■ **Goal of the exercise**
Write out the line with "The height and" and every later line through the end of the data below, exactly as given, with no pictures in the copy.

Material provided Block Start

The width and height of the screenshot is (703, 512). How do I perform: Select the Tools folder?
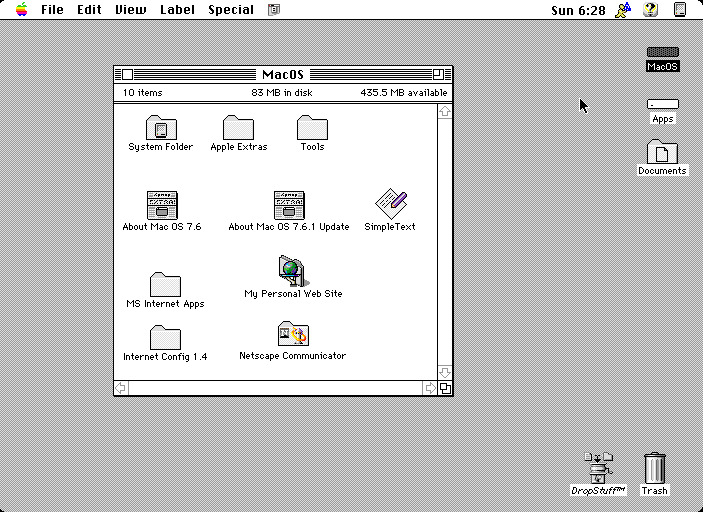click(x=312, y=128)
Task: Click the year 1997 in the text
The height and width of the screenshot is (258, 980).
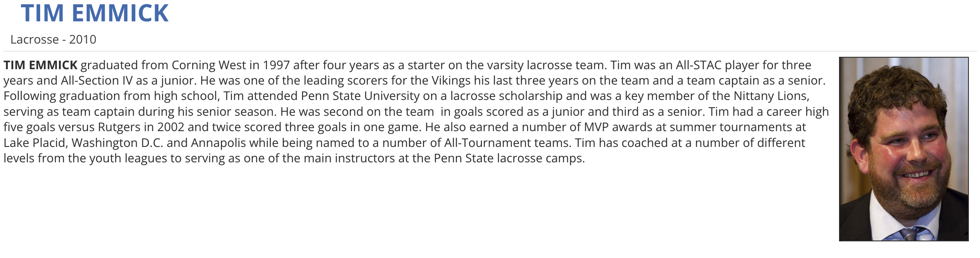Action: [x=276, y=65]
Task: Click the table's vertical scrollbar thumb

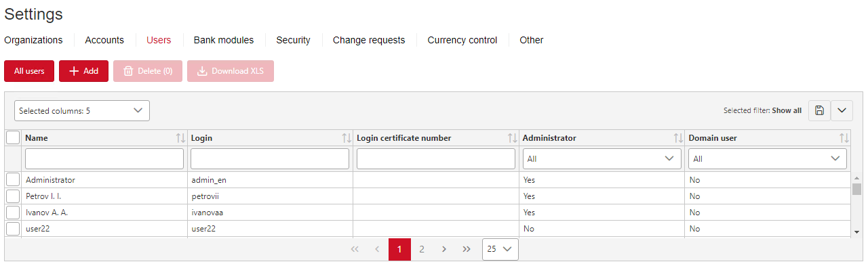Action: pos(856,189)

Material provided Block End

■ **Finished exercise**
The height and width of the screenshot is (258, 980).
Action: [x=276, y=65]
Task: Click the table's vertical scrollbar thumb

Action: pos(856,189)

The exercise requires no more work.